Professor Steve Field CBE FRCP FFPH FRCGP

Chief Inspector of General Practice

29th October 2013 - During a routine inspection pdf icon

We spoke with five patients who used the service. They were all very positive about their experiences. One person said “The drop in surgery is fantastic” and “It’s a great service, they are 110%.” Patients also said the reception staff were “always polite and helpful” and they were normally seen on time. One patient told us they didn’t mind waiting when they turned up for the drop in surgery, as they knew they would be seen that day. Other patients told us they could normally get an appointment within 48 hours.

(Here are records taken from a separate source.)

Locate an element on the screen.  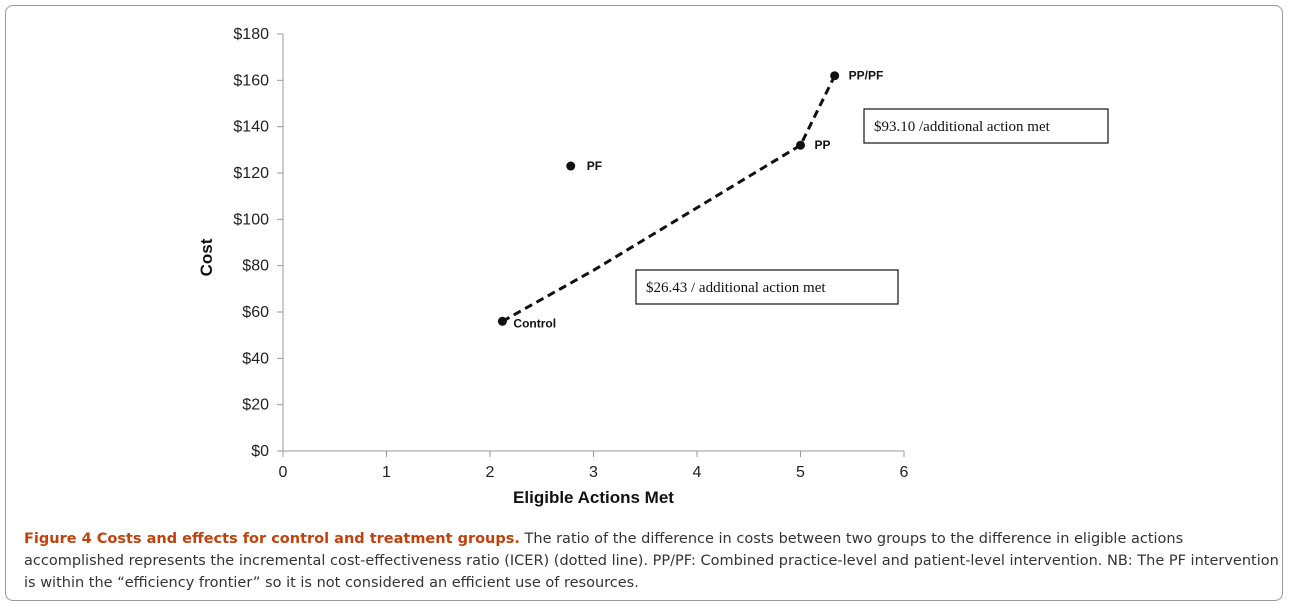
point-pp-pf is located at coordinates (835, 76).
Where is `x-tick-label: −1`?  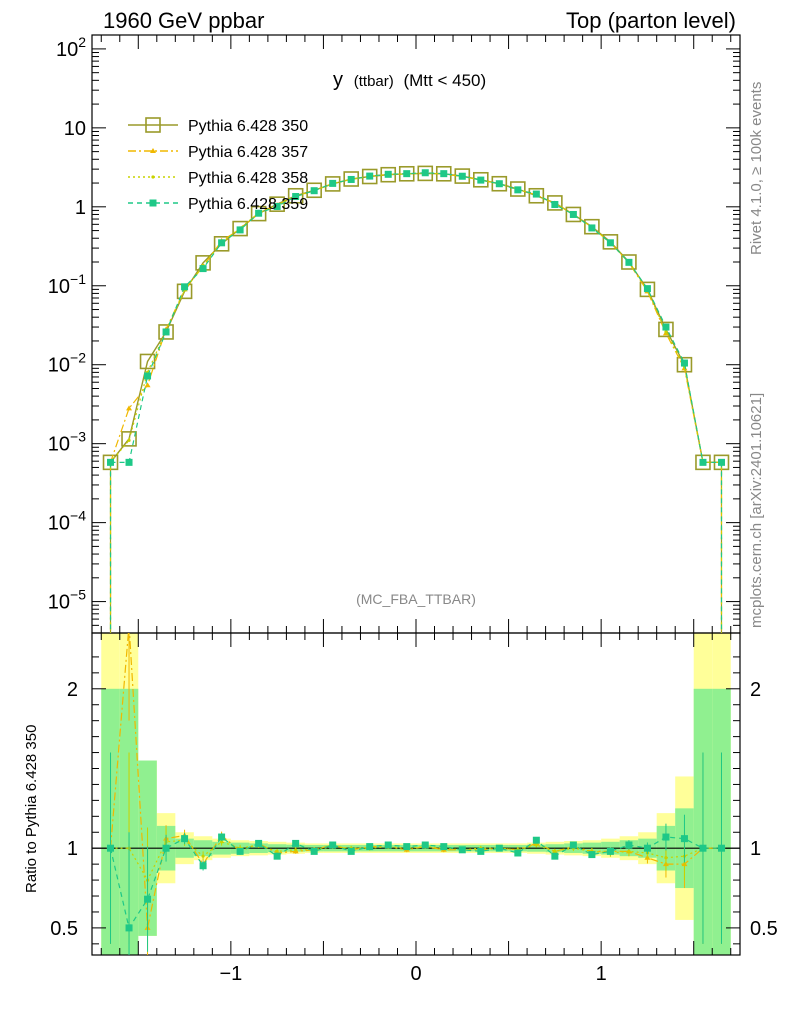 x-tick-label: −1 is located at coordinates (230, 974).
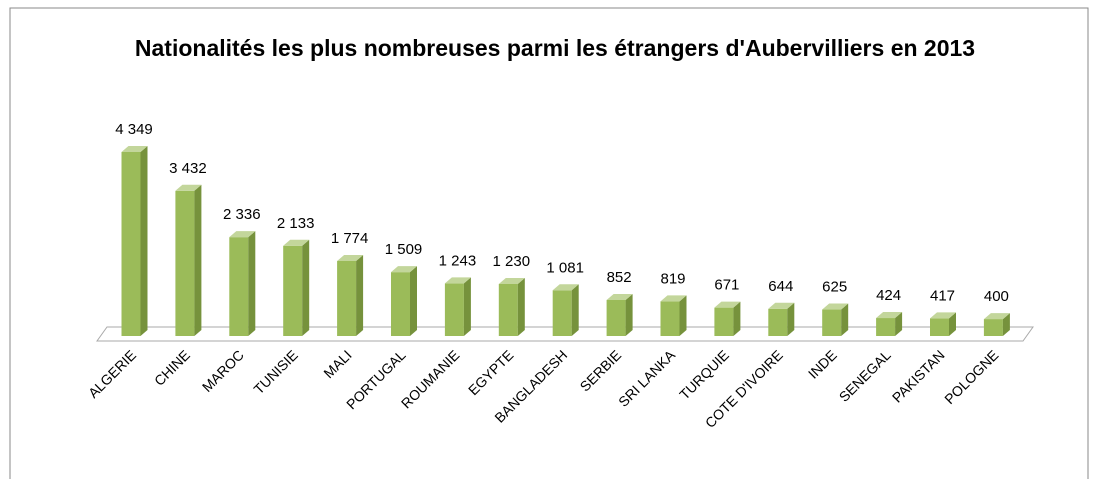 This screenshot has height=479, width=1096. I want to click on x-tick-label: MAROC, so click(223, 371).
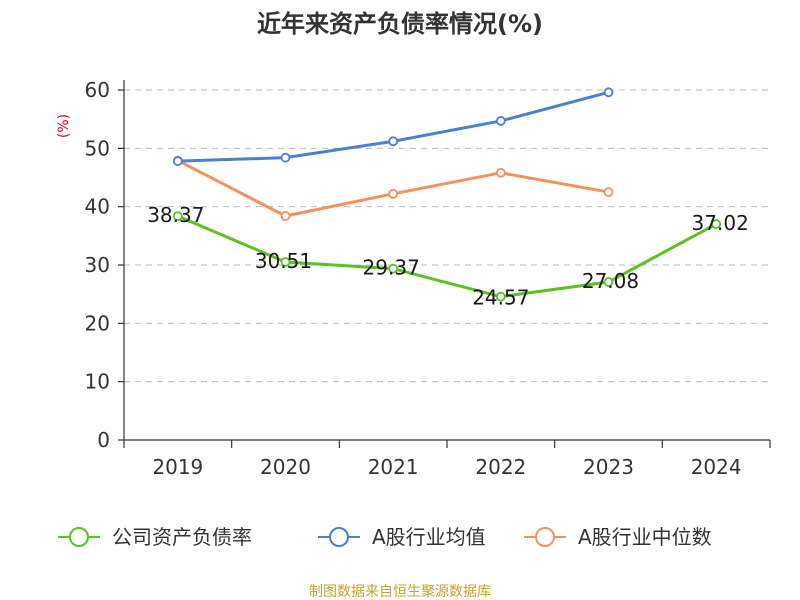 Image resolution: width=800 pixels, height=600 pixels. I want to click on y-tick-label: 30, so click(98, 265).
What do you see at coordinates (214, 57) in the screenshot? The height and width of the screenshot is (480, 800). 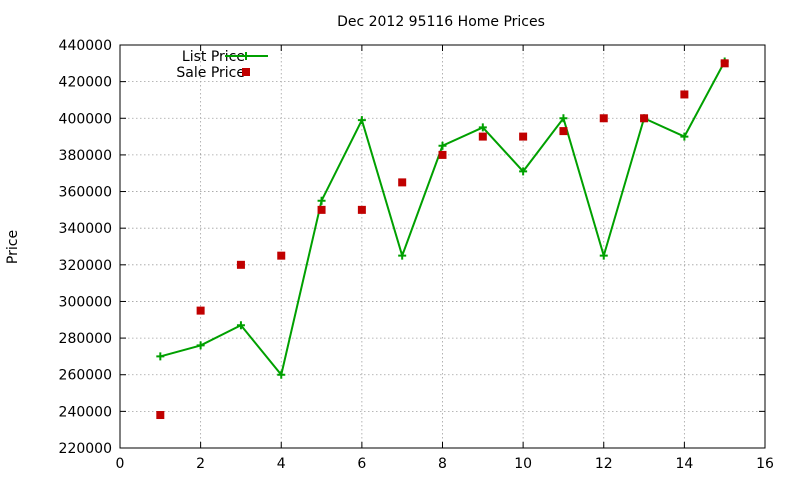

We saw staff had attended infection control training, particularly around hand washing techniques and this was supported by the training records we saw on the day. We also saw that all areas of the practice were clean and organised. We saw patients and staff had good access to hand washing facilities and to antibacterial gels. Patients told us staff wore protective equipment when appropriate and the treatment rooms were clean.

We saw that medication was stored in locked cupboards in the dispensary at the Billesdon surgery. Emergency medication and equipment was available in both surgeries, and records supported the medication was in date.

We saw the appropriate checks were undertaken before staff began work.

Patients told us they were aware of the complaints procedure and could to items on the waiting room notice boards. Generally people told us they had nothing to complain about.